[Start of Attachment]
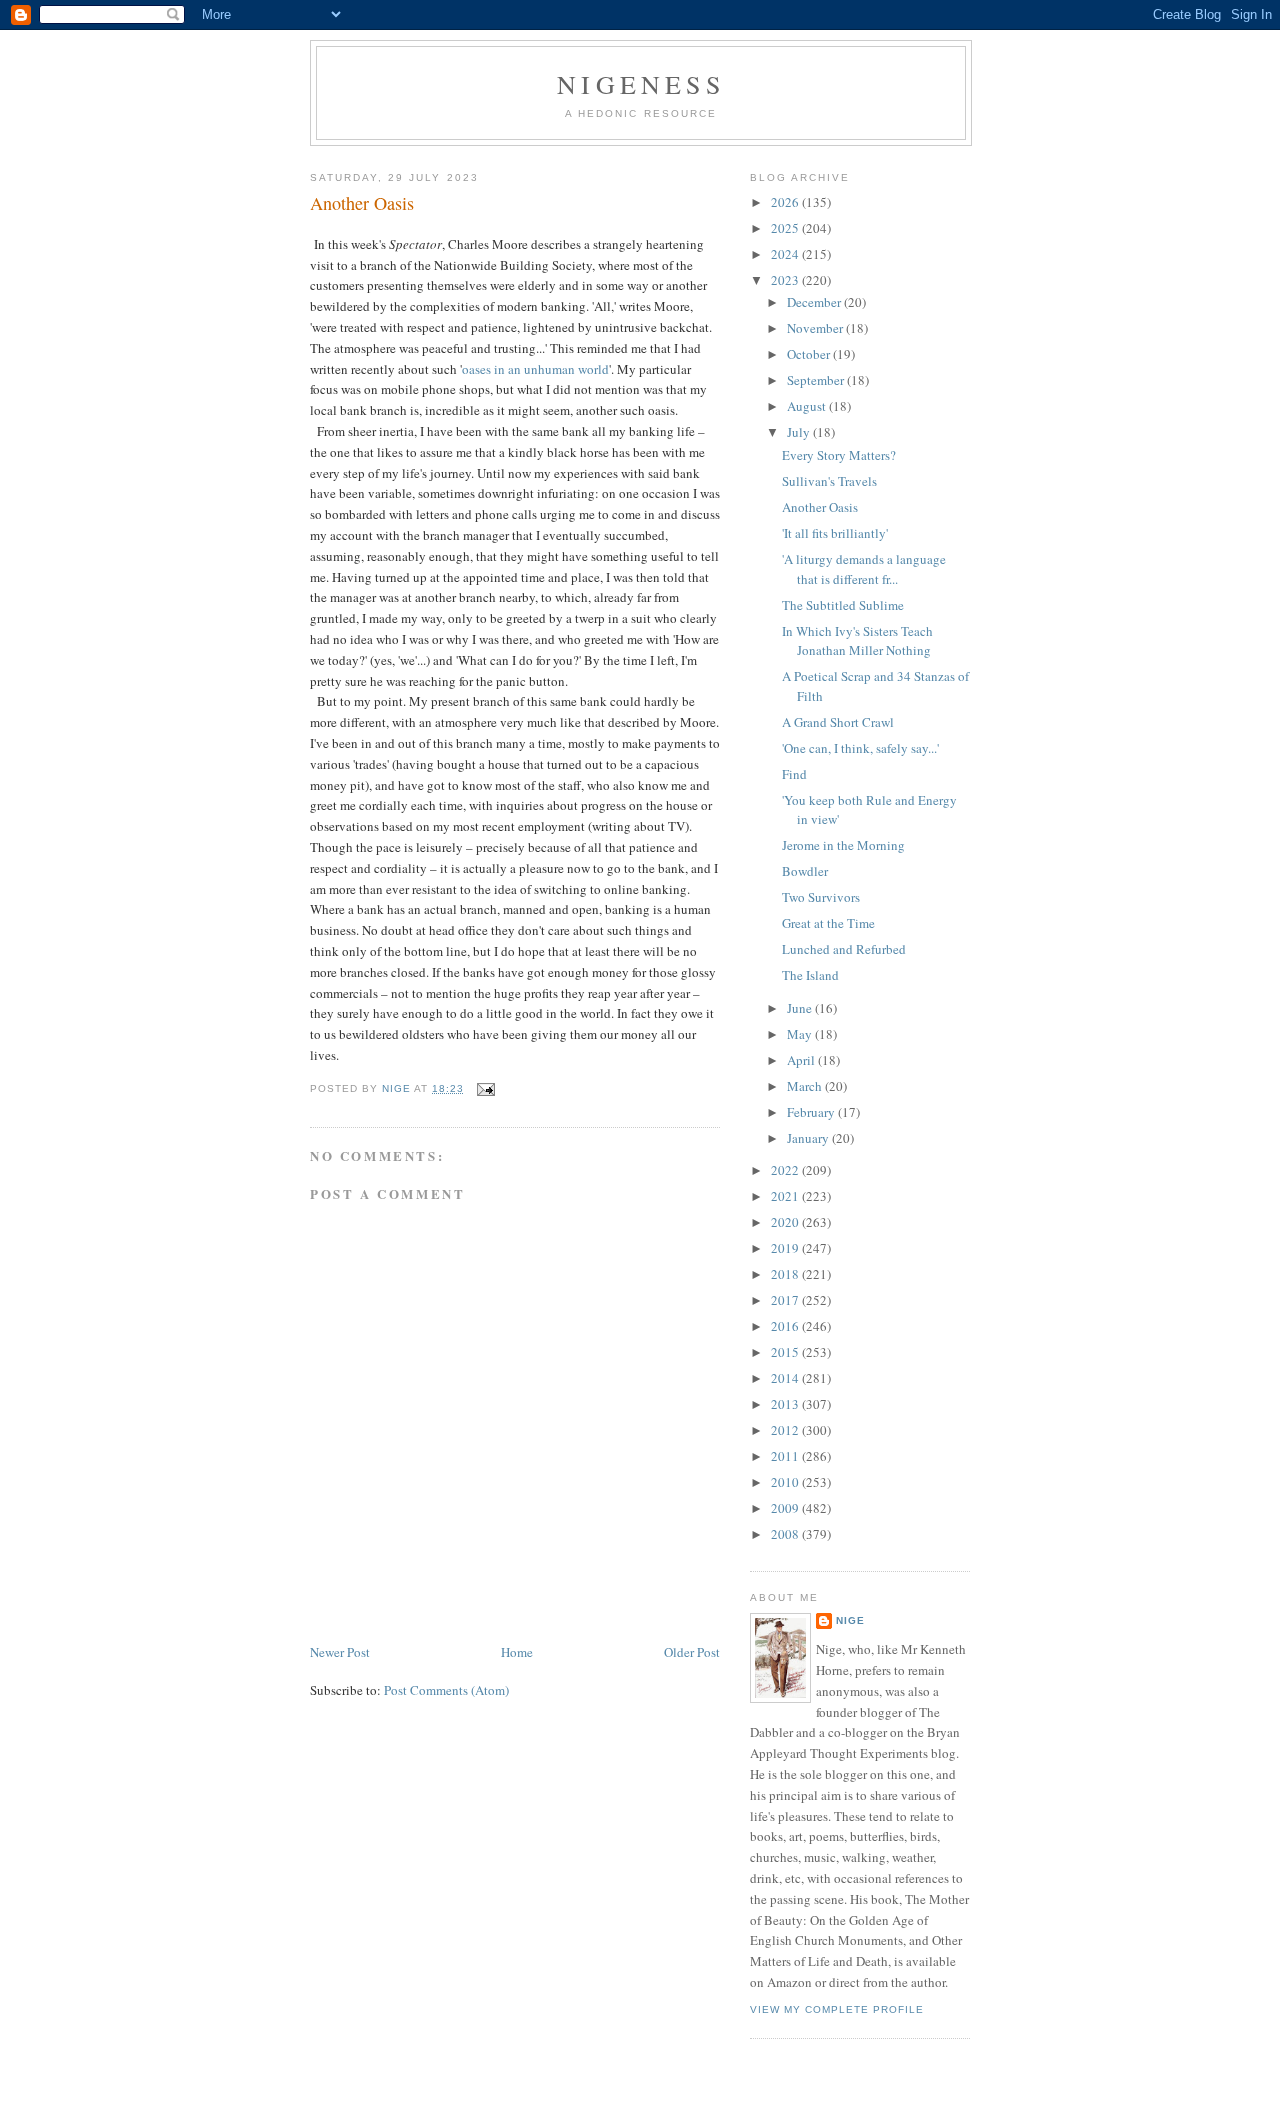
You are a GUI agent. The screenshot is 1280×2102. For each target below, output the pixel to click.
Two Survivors (821, 897)
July (800, 432)
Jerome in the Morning (843, 845)
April (802, 1060)
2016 (786, 1326)
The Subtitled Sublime (843, 605)
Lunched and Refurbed (844, 949)
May (801, 1034)
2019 (786, 1248)
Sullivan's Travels (829, 481)
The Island (810, 975)
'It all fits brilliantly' (835, 533)
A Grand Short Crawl (838, 722)
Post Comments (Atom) (446, 1690)
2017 (786, 1300)
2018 (786, 1274)
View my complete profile (837, 2009)
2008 (786, 1534)
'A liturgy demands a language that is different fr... (864, 569)
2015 (786, 1352)
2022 (786, 1170)
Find (794, 774)
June (801, 1008)
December (815, 302)
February (812, 1112)
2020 (786, 1222)
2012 (786, 1430)
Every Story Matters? (839, 455)
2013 (786, 1404)
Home (517, 1652)
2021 (786, 1196)
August (808, 406)
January (809, 1138)
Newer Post (340, 1652)
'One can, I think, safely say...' (860, 748)
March (806, 1086)
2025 (786, 228)
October (810, 354)
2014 (786, 1378)
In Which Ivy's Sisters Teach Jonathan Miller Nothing (857, 641)
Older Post (692, 1652)
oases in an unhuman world (535, 369)
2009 (786, 1508)
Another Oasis (820, 507)
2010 (786, 1482)
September (817, 380)
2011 (786, 1456)
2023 (786, 280)
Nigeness (641, 84)
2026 (786, 202)
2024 (786, 254)
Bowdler (805, 871)
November (816, 328)
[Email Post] (485, 1088)
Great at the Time (828, 923)
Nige (850, 1620)
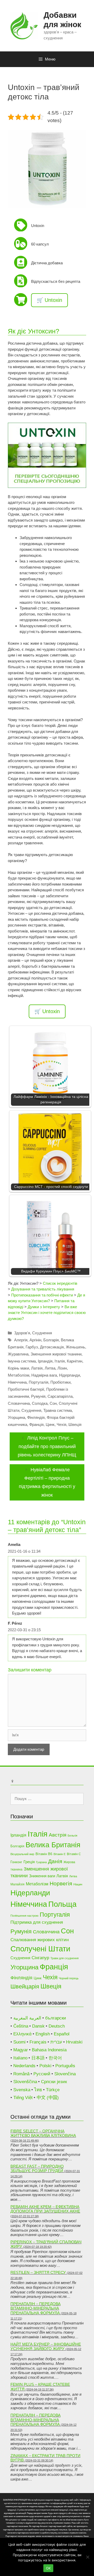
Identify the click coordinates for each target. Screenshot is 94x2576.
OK (48, 2568)
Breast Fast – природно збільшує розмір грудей (37, 2168)
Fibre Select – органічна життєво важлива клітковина (43, 2133)
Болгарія (51, 1340)
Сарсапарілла (60, 1396)
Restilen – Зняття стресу (38, 2272)
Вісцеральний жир (22, 1854)
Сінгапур (40, 1957)
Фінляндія (36, 1417)
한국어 (55, 2057)
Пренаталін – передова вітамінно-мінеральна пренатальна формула (35, 2308)
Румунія (38, 1396)
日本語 (38, 2057)
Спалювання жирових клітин (39, 1939)
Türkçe (53, 2089)
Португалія (38, 1382)
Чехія (61, 1424)
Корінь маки (18, 1368)
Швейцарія (24, 1986)
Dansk (38, 2026)
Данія (55, 1861)
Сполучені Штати (40, 1949)
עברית (56, 2042)
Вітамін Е (60, 1854)
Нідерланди (69, 1375)
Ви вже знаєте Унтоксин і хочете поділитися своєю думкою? (47, 1313)
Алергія (20, 1340)
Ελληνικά (22, 2033)
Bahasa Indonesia (49, 2049)
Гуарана (41, 1862)
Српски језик (54, 2081)
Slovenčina (65, 2073)
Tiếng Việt (23, 2097)
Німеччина (17, 1382)
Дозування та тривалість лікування (42, 1289)
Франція (36, 1424)
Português (65, 2065)
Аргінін (35, 1340)
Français (38, 2042)
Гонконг (16, 1862)
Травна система (57, 1410)
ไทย (38, 2089)
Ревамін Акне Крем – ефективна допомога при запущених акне (45, 2209)
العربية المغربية (27, 2018)
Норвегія (61, 1883)
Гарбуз (32, 1347)
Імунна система (22, 1361)
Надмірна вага (44, 1375)
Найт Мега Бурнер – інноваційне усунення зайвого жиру (45, 2346)
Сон (53, 1403)
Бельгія (72, 1835)
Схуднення (42, 1333)
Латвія (37, 1368)
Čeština (20, 2026)
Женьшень (75, 1347)
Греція (29, 1862)
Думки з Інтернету (44, 1307)
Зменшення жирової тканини (56, 1354)
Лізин (62, 1368)
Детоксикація (52, 1347)
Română (21, 2073)
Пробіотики (60, 1382)
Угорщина (16, 1417)
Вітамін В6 (44, 1854)
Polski (45, 2065)
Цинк (50, 1424)
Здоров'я (22, 1333)
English (43, 2033)
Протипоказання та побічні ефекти (42, 1295)
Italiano (20, 2057)
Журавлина (18, 1354)
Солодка (40, 1403)
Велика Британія (53, 1845)
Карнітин (74, 1361)
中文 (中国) (48, 2097)
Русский (41, 2073)
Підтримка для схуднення (36, 1922)
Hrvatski (74, 2042)
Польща (62, 1904)
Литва (50, 1368)
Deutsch (57, 2026)
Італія (60, 1361)
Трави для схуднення (64, 1958)
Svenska (21, 2089)
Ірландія (45, 1361)
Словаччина (19, 1403)
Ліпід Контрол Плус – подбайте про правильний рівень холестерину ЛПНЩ (47, 1446)
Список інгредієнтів (60, 1283)
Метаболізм (18, 1375)
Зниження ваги (42, 1876)
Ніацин (77, 1884)
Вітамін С (74, 1854)
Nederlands (24, 2065)
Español (61, 2033)
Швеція (74, 1424)
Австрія (57, 1835)
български (55, 2018)
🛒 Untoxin (49, 300)
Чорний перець (69, 1978)
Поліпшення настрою (24, 1915)
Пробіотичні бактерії (26, 1389)
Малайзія (17, 1884)
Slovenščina (25, 2081)
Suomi (19, 2042)
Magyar (20, 2049)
[End of Attachment]
◆ **Task to complete**: An exact copy is required of the lines from the start of the records above through the line with "Older Post (692, 1652)", and only those, without any pictures.

◆ **Task answer**:
You are a GUI agent. The screenshot is 1280×2102. For each target below, output the pixel to click.
Two Survivors (821, 897)
July (800, 432)
Jerome in the Morning (843, 845)
April (802, 1060)
2016 (786, 1326)
The Subtitled Sublime (843, 605)
Lunched and Refurbed (844, 949)
May (801, 1034)
2019 (786, 1248)
Sullivan's Travels (829, 481)
The Island (810, 975)
'It all fits brilliantly' (835, 533)
A Grand Short Crawl (838, 722)
Post Comments (Atom) (446, 1690)
2017 (786, 1300)
2018 (786, 1274)
View my complete profile (837, 2009)
2008 (786, 1534)
'A liturgy demands a language that is different fr... (864, 569)
2015 (786, 1352)
2022 (786, 1170)
Find (794, 774)
June (801, 1008)
December (815, 302)
February (812, 1112)
2020 (786, 1222)
2012 (786, 1430)
Every Story Matters? (839, 455)
2013 (786, 1404)
Home (517, 1652)
2021 (786, 1196)
August (808, 406)
January (809, 1138)
Newer Post (340, 1652)
'One can, I think, safely say...' (860, 748)
March (806, 1086)
2025 (786, 228)
October (810, 354)
2014 (786, 1378)
In Which Ivy's Sisters Teach Jonathan Miller Nothing (857, 641)
Older Post (692, 1652)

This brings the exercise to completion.